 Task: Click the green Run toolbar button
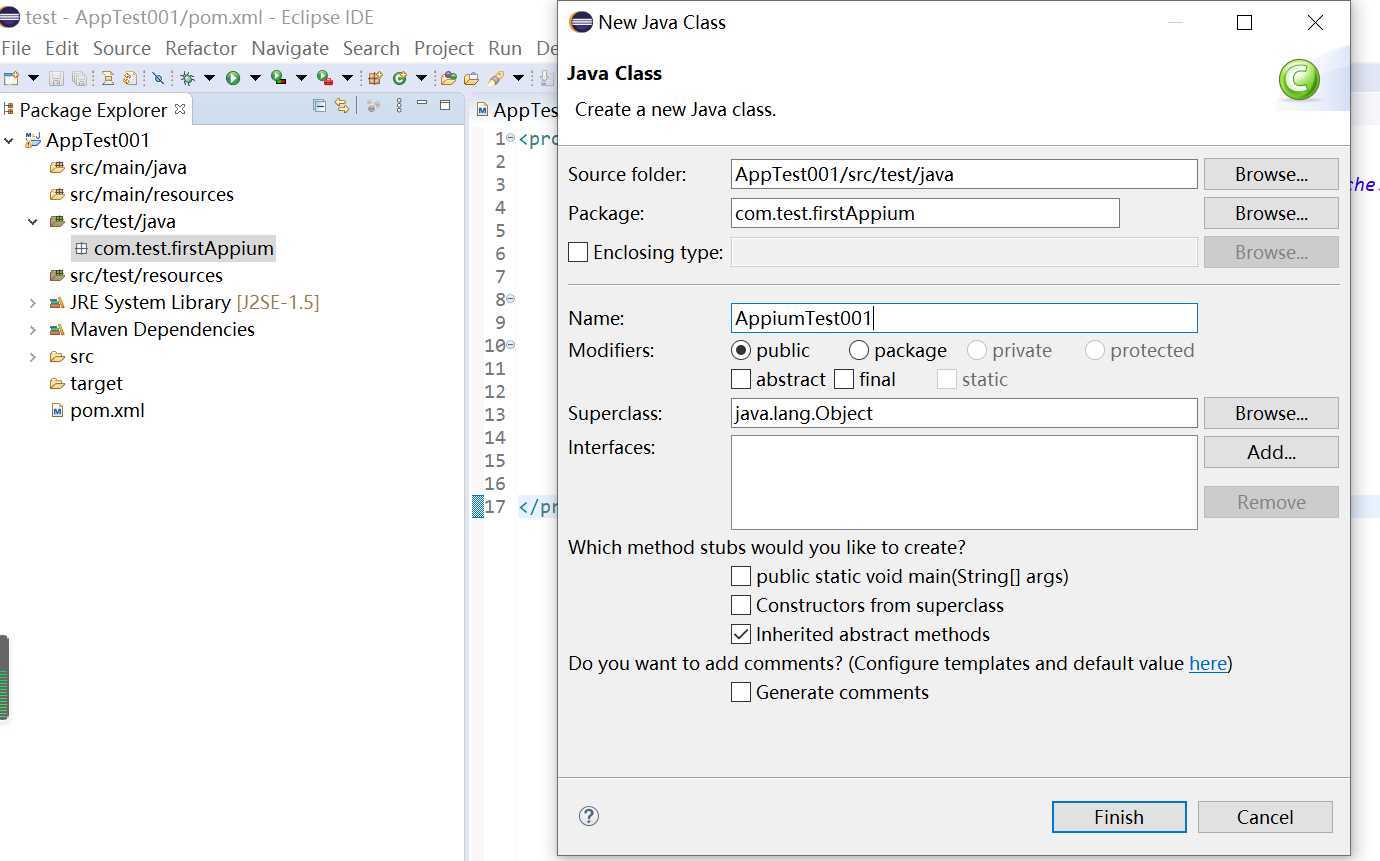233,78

==

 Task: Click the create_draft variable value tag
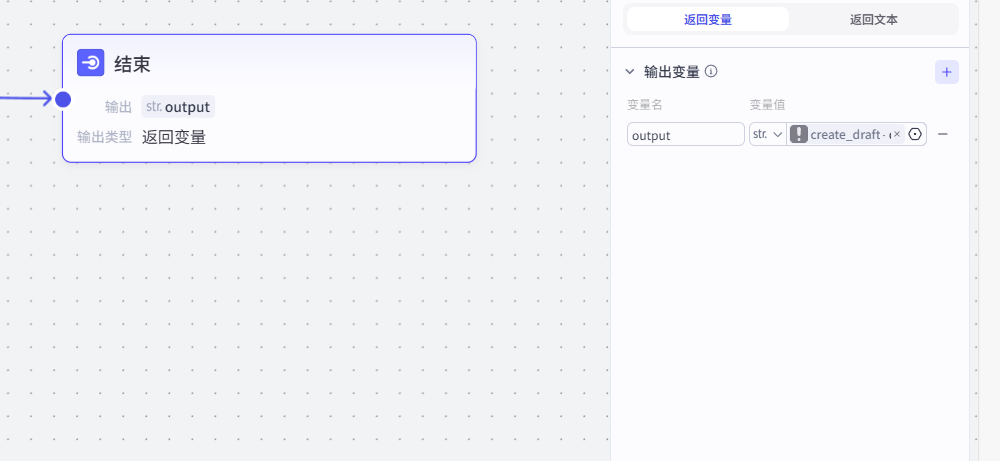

==

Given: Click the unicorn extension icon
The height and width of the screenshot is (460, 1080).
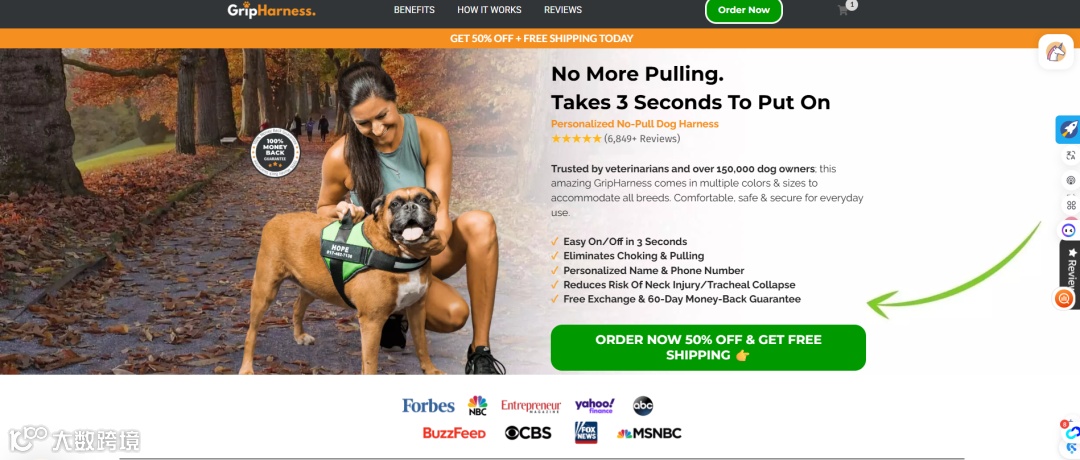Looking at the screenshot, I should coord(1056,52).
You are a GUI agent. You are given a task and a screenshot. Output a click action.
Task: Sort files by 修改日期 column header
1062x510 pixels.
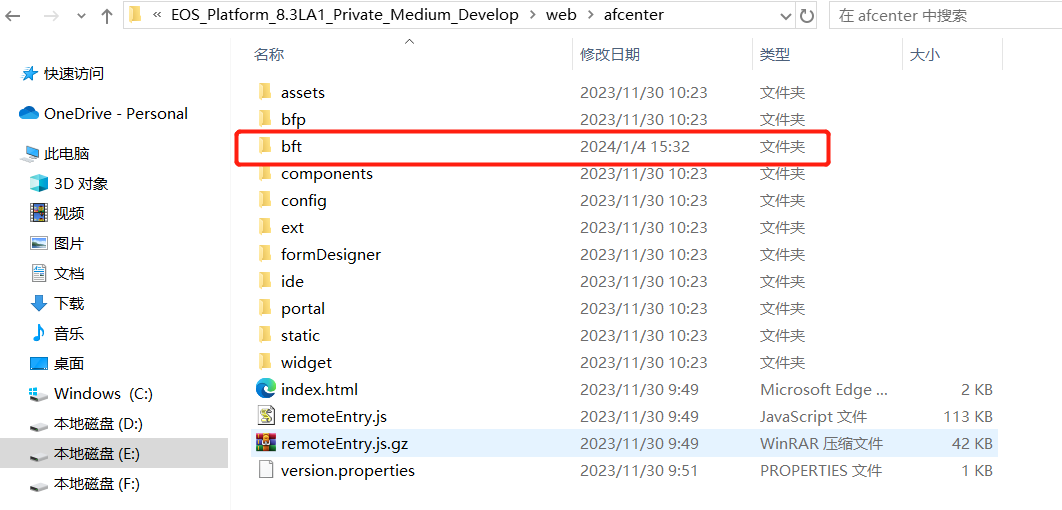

== What to produce ==
Above are records; repeat only the lines from the line with "Given: Click the unicorn extension icon" through the line with "1062x510 pixels.", and leave pictures out.

== Exercise answer ==
Given: Click the unicorn extension icon
The height and width of the screenshot is (460, 1080).
Looking at the screenshot, I should coord(1056,52).
You are a GUI agent. You are given a task and a screenshot. Output a click action.
Task: Sort files by 修改日期 column header
1062x510 pixels.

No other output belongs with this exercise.